• _PROBLEMS AND TASKS_
1. Name each colored marker that the raycaster floors and ceilings text describes in its figures, and give what each one represents.
2. Echo the part of the raycaster floors and ceilings text between "We want to be" and "on the screen?", inclusive.
3. Answer these questions about the raycaster floors and ceilings text:
(a) In fig 2, what does the red circle represent?
(b) Where are the centers of the walls rendered?
(c) How do the numbers of floor pixels and ceiling pixels compare?

• _TEXT TO READ_
# Raycaster engine - Floors and Ceilings

We want to be able to pick a pixel on the screen and tell which pixel from a floor tile we should render there.

fig 1 The red square in the lower left side of the image represents a random pixel on the screen. Size has been exaggerated.

fig 2 This is the game world as seen from above, broken into a series of tiles. The player is the red circle and the blue line the direction he's looking in. How do we match up the pixel from fig 1 to a pixel on a tile that we can then put on the screen?

1. First we recognize that each floor pixel has a twin ceiling pixel located above the wall segment that our floor pixel is part of. This is because the walls themselves are rendered with their centers right at the center line of the screen. The top and bottom half of the walls are then mirrored from each other and this mirroring affects in turn the floor and ceiling, making them too mirrors.

fig 3 Because the the wall extends the same amount above the middle center line of the screen as below that means that if we can find a floor pixel a certain distance below the lowest part of a wall segment - here labeled as a green X - we will always find a ceiling pixel the same distance above the highest part of the same wall segment. There can never be more floor pixels than ceiling pixels and vice versa, they're always paired two and two.

• _RAW DATA_
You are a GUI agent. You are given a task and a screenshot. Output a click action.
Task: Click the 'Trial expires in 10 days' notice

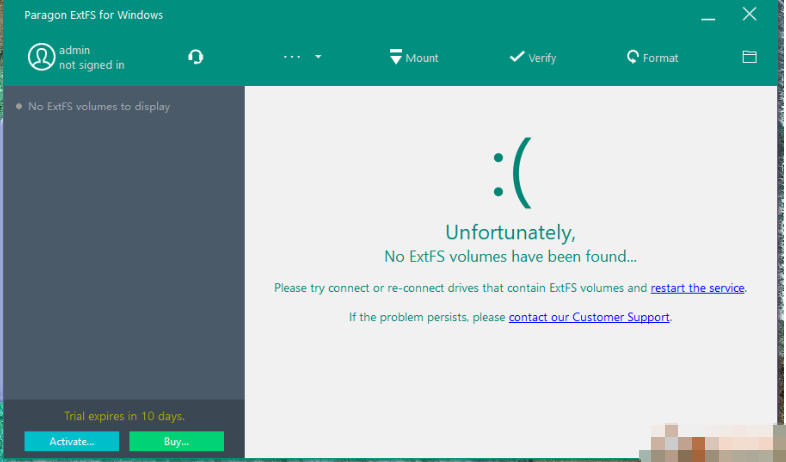click(124, 416)
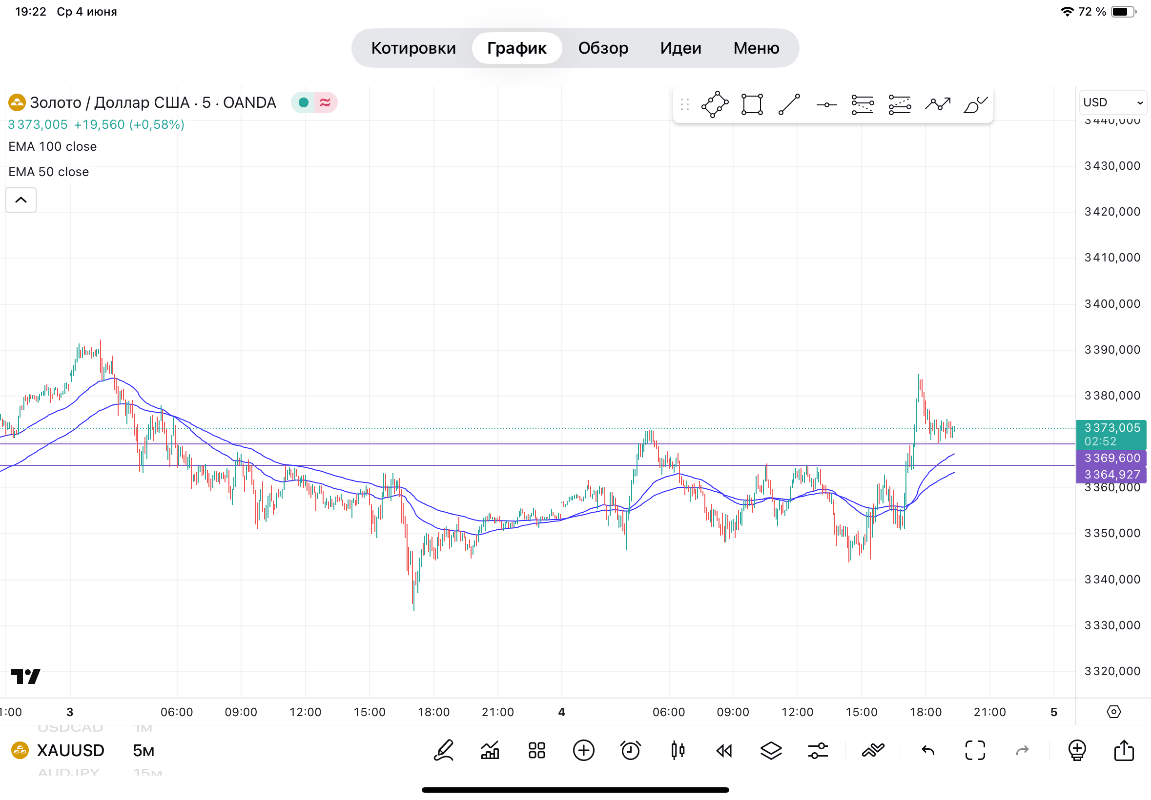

• _EXPECTED RESPONSES_
1.
- Red square: a random pixel on the screen (fig 1)
- Red circle: the player (fig 2)
- Blue line: the direction the player is looking in (fig 2)
- Green X: the lowest part of a wall segment (fig 3)

2.
We want to be able to pick a pixel on the screen and tell which pixel from a floor tile we should render there.

fig 1 The red square in the lower left side of the image represents a random pixel on the screen. Size has been exaggerated.

fig 2 This is the game world as seen from above, broken into a series of tiles. The player is the red circle and the blue line the direction he's looking in. How do we match up the pixel from fig 1 to a pixel on a tile that we can then put on the screen?

3.
(a) The player.
(b) Right at the center line of the screen.
(c) There can never be more floor pixels than ceiling pixels, or the reverse; they are always paired two and two.